[BusyBox] Re: ifconfig: Clean up. [PATCH]
Rob Landley
rob at landley.net
Mon Jul 25 02:23:00 UTC 2005
On Sunday 24 July 2005 21:08, Jason Schoon wrote:
> I agree about reducing the ifdefs, but I always feel a bit leery about
> relying on the compiler to remove dead code. This isn't relevent for
> Busybox, but in my other code I always use lint, which throws annoying
> warnings on things like that.
Busybox isn't 100% Linux dependent, but we generally assume a roughly
equivalent build environment. The Linux kernel relies _heavily_ on dead code
elimination instead of #ifdefs, and any compiler created in the last 20 years
should be capable of doing dead code elimination. (Heck, even TCC can do it
now.)

→ **Your objective**
Please answer these from the mailing-list reply above:
(a) On what date was the reply posted?
(b) What tool does Jason Schoon say he uses in his other code?
(c) Which compiler is named as now able to do dead code elimination?

→ **Dataset content**

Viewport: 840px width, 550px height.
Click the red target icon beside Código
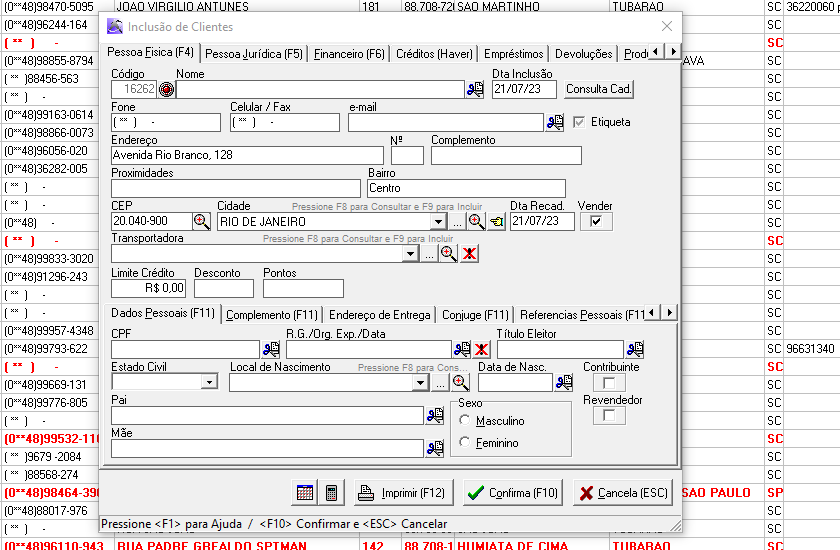tap(166, 89)
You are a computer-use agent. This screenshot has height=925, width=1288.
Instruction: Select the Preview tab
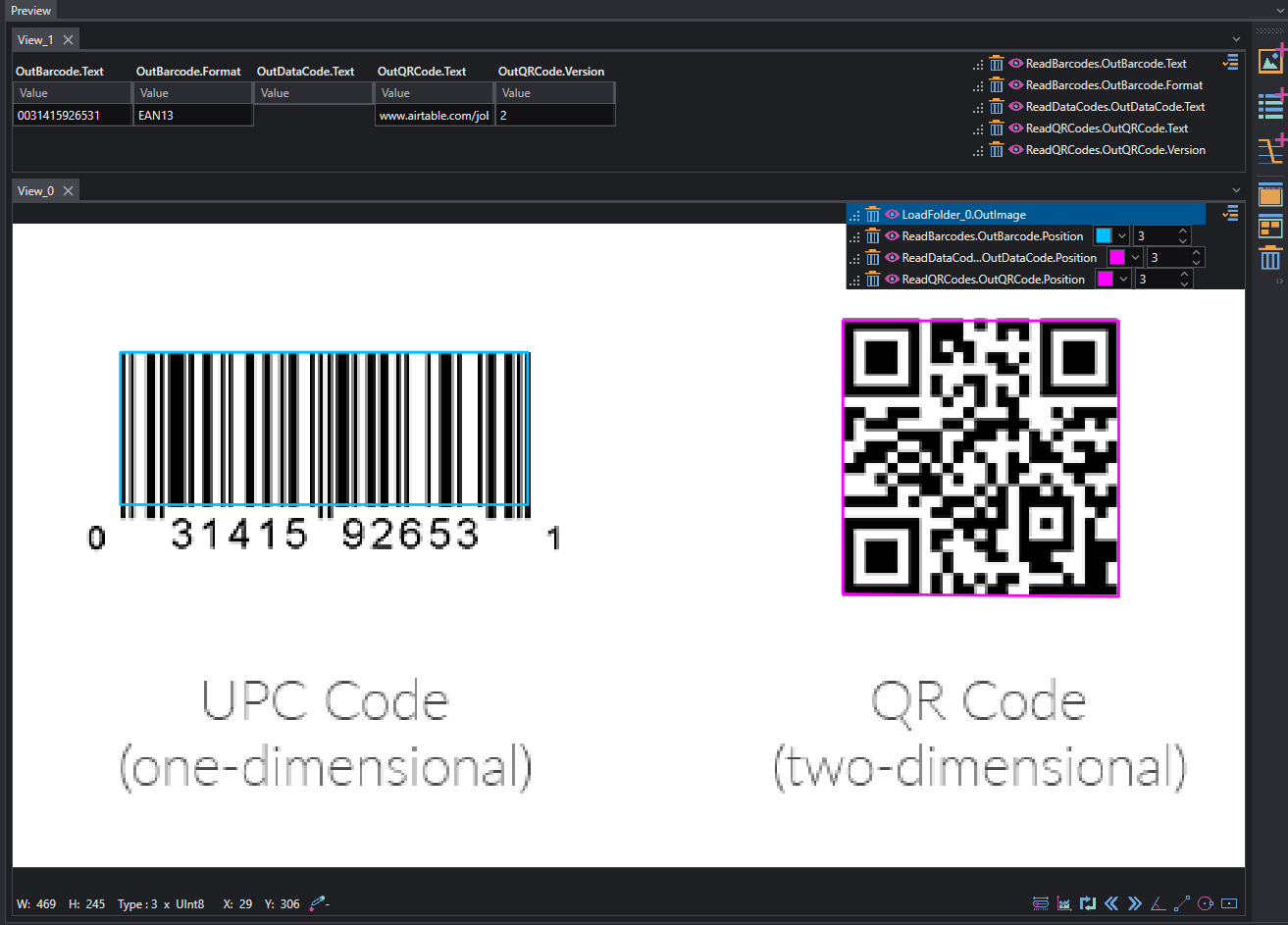pyautogui.click(x=31, y=11)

→ **Response**
(a) Monday, July 25, 2005
(b) Lint
(c) TCC